Pixel coordinate grounding data:
────

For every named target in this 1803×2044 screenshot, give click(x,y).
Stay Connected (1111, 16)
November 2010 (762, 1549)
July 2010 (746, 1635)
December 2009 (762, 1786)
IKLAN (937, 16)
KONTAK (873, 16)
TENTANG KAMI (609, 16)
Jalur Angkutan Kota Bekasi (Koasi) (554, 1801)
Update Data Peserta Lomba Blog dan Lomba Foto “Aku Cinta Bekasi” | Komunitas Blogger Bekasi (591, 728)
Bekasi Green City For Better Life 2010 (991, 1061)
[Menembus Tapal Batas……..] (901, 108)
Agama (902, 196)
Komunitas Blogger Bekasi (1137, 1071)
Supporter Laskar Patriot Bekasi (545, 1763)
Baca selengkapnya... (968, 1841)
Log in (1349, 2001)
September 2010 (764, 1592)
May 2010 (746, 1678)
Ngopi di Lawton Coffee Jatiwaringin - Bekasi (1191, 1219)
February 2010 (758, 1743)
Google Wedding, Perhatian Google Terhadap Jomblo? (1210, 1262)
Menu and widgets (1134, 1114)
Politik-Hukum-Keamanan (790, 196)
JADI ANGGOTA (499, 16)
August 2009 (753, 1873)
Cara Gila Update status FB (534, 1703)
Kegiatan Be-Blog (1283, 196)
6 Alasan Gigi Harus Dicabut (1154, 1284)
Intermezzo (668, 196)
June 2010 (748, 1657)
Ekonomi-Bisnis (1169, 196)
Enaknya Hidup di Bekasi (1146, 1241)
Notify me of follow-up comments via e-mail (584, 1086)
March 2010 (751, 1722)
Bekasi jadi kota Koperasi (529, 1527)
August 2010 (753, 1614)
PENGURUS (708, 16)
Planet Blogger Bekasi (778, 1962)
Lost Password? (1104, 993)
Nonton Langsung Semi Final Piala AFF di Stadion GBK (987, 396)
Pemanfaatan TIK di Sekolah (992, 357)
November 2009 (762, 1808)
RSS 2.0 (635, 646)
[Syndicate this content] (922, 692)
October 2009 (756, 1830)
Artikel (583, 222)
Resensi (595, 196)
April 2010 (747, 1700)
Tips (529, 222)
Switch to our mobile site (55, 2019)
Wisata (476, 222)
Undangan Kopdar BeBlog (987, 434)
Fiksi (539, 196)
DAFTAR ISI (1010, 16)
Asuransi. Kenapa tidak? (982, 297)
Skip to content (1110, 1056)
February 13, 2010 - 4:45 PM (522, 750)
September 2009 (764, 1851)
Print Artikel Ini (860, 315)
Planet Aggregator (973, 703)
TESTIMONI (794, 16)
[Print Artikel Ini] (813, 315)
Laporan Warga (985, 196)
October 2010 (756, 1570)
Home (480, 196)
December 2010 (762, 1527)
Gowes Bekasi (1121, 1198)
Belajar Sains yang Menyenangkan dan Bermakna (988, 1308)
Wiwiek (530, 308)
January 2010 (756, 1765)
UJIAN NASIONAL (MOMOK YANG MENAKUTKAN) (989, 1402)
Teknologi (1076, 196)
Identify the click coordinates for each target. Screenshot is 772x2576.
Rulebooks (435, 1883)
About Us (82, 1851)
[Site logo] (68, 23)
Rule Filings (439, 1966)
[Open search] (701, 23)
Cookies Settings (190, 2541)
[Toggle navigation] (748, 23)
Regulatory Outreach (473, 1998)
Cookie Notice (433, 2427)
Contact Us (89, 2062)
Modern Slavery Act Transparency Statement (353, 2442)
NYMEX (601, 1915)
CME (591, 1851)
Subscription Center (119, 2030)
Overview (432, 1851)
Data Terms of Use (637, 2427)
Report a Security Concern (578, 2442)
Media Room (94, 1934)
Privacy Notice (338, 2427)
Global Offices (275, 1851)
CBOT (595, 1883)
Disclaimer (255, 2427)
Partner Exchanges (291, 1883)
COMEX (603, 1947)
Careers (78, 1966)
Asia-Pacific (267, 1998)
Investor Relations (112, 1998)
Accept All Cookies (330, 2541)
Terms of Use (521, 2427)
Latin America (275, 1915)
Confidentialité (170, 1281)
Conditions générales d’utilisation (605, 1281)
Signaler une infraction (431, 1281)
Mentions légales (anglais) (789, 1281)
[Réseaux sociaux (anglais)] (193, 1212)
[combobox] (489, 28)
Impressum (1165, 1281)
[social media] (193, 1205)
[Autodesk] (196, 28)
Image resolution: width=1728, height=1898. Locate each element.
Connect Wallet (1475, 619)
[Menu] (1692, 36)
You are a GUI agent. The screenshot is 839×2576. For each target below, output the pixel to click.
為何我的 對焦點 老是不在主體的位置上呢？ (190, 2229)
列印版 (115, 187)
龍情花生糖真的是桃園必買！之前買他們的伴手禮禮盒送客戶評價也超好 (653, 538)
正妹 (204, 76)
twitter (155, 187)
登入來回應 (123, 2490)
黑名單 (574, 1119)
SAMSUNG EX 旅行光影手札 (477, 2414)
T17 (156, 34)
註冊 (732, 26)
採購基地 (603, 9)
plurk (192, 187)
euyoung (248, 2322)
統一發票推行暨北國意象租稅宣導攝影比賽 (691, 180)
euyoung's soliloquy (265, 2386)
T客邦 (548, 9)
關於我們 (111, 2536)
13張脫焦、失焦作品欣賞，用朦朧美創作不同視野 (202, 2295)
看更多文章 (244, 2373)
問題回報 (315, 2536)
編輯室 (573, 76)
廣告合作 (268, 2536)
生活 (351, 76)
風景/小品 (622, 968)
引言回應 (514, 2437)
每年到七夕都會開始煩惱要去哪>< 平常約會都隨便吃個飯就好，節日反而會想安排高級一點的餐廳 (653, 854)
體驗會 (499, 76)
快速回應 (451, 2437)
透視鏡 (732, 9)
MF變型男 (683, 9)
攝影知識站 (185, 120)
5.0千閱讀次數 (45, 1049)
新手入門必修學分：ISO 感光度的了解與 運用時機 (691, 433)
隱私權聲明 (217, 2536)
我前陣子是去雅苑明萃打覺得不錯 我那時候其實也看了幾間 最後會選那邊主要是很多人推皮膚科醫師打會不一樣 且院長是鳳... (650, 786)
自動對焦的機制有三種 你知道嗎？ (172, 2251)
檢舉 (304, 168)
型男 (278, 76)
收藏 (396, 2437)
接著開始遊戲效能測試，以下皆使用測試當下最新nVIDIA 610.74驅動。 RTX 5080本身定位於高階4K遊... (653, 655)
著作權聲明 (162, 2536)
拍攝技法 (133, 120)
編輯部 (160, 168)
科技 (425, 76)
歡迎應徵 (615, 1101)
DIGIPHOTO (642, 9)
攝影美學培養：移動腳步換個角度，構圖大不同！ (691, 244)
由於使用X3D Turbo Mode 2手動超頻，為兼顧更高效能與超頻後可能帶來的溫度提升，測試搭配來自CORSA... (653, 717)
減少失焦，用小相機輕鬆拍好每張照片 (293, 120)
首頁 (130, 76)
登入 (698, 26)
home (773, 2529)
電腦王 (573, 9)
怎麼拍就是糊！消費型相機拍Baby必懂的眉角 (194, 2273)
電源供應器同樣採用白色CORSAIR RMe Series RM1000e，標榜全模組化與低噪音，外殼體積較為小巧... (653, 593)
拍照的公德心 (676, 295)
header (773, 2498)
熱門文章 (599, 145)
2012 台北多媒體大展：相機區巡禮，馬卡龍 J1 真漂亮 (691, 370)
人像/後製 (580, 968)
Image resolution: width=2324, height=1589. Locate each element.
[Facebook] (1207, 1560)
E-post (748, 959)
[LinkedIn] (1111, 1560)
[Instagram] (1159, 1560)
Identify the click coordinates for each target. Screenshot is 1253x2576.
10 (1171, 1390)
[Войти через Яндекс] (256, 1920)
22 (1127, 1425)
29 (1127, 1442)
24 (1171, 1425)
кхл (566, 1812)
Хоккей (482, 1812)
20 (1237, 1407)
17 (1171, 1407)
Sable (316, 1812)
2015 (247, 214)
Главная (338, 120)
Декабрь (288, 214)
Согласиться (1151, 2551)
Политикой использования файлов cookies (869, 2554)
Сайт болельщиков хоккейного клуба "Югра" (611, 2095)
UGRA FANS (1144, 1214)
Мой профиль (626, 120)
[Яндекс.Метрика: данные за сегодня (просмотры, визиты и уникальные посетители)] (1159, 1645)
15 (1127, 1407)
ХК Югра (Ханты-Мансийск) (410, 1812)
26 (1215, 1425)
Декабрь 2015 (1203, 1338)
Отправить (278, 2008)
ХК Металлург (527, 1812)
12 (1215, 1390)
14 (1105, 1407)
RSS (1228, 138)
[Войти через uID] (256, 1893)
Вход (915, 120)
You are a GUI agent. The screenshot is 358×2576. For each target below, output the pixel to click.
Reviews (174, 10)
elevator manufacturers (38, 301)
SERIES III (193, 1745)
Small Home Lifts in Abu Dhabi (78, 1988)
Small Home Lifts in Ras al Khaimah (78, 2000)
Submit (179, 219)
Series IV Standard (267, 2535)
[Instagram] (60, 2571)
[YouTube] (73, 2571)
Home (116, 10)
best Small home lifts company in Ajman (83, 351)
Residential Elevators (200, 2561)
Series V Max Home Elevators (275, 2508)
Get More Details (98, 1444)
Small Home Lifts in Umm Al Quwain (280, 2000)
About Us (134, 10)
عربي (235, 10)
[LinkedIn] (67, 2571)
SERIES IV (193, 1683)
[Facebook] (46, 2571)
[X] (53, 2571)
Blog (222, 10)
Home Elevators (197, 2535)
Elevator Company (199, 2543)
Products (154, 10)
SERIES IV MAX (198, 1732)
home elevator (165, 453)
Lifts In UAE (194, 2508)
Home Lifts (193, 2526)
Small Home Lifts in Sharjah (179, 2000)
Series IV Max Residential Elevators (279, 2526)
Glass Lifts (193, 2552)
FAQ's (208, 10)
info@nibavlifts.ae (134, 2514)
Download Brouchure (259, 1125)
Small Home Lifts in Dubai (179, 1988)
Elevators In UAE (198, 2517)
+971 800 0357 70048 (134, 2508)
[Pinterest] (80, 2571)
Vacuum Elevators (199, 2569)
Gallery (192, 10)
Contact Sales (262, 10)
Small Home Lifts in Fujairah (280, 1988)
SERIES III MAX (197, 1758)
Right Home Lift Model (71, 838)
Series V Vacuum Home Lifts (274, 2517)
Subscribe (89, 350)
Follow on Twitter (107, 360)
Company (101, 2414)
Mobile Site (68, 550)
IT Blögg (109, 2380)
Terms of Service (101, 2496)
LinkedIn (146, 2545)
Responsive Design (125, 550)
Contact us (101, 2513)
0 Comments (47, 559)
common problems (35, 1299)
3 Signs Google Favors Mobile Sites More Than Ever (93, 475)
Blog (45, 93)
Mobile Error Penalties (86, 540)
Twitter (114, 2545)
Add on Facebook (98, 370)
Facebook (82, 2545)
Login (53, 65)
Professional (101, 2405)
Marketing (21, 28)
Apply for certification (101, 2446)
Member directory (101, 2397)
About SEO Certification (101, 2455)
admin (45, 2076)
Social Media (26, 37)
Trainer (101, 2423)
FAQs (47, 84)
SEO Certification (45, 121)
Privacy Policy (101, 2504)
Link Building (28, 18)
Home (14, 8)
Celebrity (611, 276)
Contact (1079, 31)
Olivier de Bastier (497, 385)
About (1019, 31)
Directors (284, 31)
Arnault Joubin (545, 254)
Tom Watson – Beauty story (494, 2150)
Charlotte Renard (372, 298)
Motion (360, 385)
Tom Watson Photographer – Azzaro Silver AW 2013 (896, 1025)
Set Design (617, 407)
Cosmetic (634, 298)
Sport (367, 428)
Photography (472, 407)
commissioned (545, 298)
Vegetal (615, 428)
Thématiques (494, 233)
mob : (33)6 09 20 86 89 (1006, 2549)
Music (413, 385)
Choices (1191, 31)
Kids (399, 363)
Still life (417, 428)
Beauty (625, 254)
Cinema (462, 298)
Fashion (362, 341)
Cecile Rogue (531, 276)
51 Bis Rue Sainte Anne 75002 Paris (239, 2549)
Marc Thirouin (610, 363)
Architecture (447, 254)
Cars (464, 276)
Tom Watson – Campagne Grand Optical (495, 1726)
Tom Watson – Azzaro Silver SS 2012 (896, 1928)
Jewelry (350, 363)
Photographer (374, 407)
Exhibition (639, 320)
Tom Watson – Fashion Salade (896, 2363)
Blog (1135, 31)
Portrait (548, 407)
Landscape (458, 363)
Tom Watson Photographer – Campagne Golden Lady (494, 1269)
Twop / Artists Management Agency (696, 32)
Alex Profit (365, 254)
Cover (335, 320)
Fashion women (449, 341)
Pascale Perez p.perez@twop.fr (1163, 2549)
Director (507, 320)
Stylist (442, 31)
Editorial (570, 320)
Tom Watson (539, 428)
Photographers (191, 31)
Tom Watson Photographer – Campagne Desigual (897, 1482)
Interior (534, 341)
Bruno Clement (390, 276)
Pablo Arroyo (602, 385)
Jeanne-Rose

────

Assignment: In the records above, locate each line with the word "Facebook". Copy all such lines.

Written reply:
[Facebook] (1207, 1560)
[Facebook] (46, 2571)
Add on Facebook (98, 370)
Facebook (82, 2545)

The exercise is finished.